Wednesday, August 16, 2006

More on organ donation

In the comments on a previous post , a commenter included an email conversation between herself and a friend. They were having a discussion on donating organs to someone with an alcohol or drug use. As her friend put it "I personally don't want my organs to go to some alcoholic who has ruined his own liver and I don't want my lungs going to anyone who needs a lung transplant who has a 20 a day habit." She wanted to hear other thoughts on this. I've never actually replied directly to a comment before but here goes.

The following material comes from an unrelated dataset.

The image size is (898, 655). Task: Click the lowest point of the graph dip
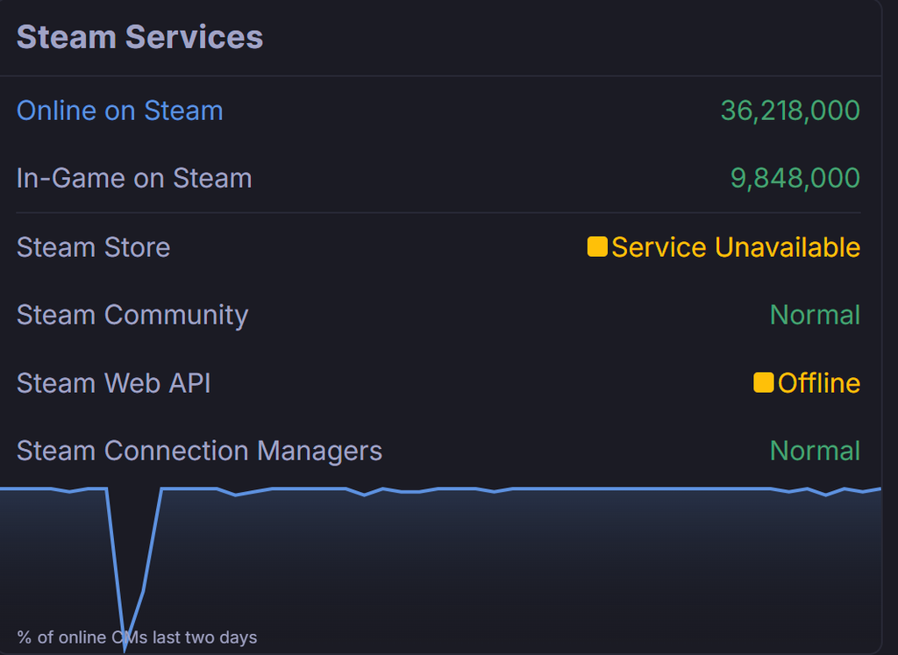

I'm not sure how things are in the UK, but here in the States there is an evaluation process that someone goes through before they can be placed on the list. The severity of their illness is only one of the things taken into account. Also looked at are length of time on the list, geography. The Mayo Clinic has a good page on organ transplantation. On it they talk about the fact that being a smoker can disqualify a person from being a recipient. At least in this country, people who abuse alcohol and drugs are not considered good candidates for an organ. Even a person's compliance with their physicians orders in the past is looked at. I would presume that in the UK, like here, they have some sort of vetting process. That is not to say that people don't slip through.

George Best was a British soccer player with a long history of alcohol abuse. He got a brand new liver in 2002. In 2004 he had one of many DUI arrests. He subsequently died in 2005.

That is not to say that someone who has a history of substance abuse would not ever get an organ. If they are clean and sober, and show that they have changed their life, a new liver/kidney/heart could be on the positive reinforcement they need to keep on the right path.

I'm of the opinion that you shouldn't let a concern about who is getting your organs to dictate your willingness to donate. The people running the list do their best to make sure the recipient is someone who will recognize the donation for what it is. The ultimate gift someone can give to another - a second chance at life.

In my area we have UNYTS (Upstate New York Transplant Services) who do a great deal of outreach in the area. One of the pages on their website is Facts and Figures . I am particularly proud that in my area we have a 65% donation rate. The nationwide average is 50%. I would love to see that number get higher.